The driftInterval is the amount of time that must pass from the Configuration's last terraform plan (last transition time recorded within the status of the Configuration object), before a new check is run. By default this is 3h, so every three hours that has passed from the last transition time for a given Configuration object, a drift check will be ran against this resource (providing it is within the driftThreshold).

info

The check is always from the last terraform plan run. So if the Configuration is altered within those 3 hours, the clocks restarts and will be 3 hours from then.

You can configure the drift interval via the helm value controller.driftInterval; the format must be in minutes or hours, i.e. 10m or 10h

Drift Threshold

The driftThreshold is a configurable threshold used to ensure we dont overwhelm the cloud provider API with drift checks. These checks are performing a terraform plan afterall and thus API requests are sent out to the cloud provider, so a large collection of Configurations all confirming at the same time could cause API timeouts and retries due to rate limiting.

The threshold is a percentage, expressed as a float between 0 and 1. This sets the maximum number of Configuration that can run a drift check at anyone time.

This value takes into account all Configuration resources, not just those with enableDriftDetection, as the intention is to protect against Cloud API limits.

Scenario 1:

  • 10 Configuration resources
  • 1 resource currently in progress (terraform plan or apply is executing)
  • driftThreshold: 0.2 (10 * 20% - maximum 2 resources)
  • Result: A resource with enableDriftCheck will execute a check because it is below the threshold

Scenario 2:

  • 10 Configuration Resources
  • 2 resources currently in progress (terraform plan or apply is executing)
  • driftThreshold: 0.2 (10 * 20% - maximum 2 resources)
  • Result: A resource with enableDriftCheck will not execute a check because the threshold is currently met.
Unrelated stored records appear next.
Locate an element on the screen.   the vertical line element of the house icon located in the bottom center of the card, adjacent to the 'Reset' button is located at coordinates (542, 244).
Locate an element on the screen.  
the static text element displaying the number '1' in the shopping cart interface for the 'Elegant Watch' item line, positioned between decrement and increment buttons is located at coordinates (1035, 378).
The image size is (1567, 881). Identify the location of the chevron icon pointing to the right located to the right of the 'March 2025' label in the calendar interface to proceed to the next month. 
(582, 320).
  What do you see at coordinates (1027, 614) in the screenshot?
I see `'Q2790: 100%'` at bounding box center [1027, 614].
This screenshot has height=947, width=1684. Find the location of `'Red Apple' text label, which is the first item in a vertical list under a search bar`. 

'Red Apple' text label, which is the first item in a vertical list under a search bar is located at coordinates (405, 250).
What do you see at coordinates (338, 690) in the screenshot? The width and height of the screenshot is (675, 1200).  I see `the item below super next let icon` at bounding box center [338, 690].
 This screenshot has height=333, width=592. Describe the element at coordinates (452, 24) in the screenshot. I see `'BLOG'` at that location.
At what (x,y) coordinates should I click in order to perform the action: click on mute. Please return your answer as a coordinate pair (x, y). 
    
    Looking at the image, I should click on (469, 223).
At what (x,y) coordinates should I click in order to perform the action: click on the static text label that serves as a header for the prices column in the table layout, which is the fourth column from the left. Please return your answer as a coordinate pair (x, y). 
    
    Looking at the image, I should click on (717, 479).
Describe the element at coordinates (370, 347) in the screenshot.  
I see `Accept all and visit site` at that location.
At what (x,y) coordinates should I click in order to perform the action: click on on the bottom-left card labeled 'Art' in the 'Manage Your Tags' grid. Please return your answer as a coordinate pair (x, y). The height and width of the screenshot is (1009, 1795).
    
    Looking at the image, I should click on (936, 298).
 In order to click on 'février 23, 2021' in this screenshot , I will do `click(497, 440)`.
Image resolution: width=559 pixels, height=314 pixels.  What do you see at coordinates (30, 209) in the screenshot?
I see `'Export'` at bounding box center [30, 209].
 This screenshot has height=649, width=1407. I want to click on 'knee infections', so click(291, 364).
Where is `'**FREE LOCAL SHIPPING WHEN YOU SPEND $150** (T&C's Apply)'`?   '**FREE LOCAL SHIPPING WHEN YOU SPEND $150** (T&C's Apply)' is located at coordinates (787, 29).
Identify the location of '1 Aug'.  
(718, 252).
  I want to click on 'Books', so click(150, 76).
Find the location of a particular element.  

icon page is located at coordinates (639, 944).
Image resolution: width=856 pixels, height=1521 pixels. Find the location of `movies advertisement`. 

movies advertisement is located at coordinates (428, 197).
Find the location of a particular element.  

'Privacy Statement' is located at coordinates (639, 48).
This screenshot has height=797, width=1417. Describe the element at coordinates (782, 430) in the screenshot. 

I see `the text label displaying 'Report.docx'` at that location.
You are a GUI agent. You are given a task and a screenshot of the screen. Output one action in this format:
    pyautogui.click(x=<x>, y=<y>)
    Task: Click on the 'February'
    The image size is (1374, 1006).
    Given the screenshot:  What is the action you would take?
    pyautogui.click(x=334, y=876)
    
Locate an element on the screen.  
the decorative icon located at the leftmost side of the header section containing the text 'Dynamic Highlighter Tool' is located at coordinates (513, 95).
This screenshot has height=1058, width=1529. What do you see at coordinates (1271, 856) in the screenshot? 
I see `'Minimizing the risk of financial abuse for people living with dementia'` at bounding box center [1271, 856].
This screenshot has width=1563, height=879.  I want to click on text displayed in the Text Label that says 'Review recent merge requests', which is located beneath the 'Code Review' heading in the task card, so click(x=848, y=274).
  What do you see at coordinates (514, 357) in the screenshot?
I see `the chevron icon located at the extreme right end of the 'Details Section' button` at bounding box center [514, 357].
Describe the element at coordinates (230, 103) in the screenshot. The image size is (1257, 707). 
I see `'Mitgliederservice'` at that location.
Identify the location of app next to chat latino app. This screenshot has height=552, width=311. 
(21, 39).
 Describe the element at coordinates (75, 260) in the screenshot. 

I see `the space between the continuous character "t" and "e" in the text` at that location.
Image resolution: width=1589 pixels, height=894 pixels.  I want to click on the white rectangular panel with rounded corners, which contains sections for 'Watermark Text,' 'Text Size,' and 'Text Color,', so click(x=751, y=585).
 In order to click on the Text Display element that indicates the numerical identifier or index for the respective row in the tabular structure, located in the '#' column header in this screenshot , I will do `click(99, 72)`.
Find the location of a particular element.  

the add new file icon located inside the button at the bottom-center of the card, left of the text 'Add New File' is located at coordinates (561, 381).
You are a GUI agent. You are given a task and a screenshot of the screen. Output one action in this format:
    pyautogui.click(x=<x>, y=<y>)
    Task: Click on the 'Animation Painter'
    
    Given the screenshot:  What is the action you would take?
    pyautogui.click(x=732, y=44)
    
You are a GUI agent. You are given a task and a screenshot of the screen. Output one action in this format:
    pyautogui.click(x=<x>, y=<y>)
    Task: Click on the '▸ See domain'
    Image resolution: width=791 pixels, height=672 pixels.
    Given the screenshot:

It will be evaluated again after a fixed 5 minute interval.

Scenario 3:

  • 10 Configuration Resources
  • 0 resources currently in progress (terraform plan or apply is executing)
  • driftThreshold: 0.01 (10 * 1% - maximum 1 resource)
  • Result: A resource with enableDriftCheck will execute because none are currently in progress, and the maximum resources that can be run is rounded upwards to a value of 1.

Selection Process

The controller chooses a Configuration based on the following:

  • Drift detection is enabled on the spec i.e. spec.enableDriftDetection: true.
  • The configuration has already ran successfully, i.e. a plan, approve and apply.
  • The last time a plan ran was >= drift interval.
  • Assuming the number of currently running terraform plan or apply actions is below the drift threshold, the configuration is selected.

The selection process is not ordered in any way, the controller makes a best effort approach, knowing eventually all the Configuration resources will be run in the end.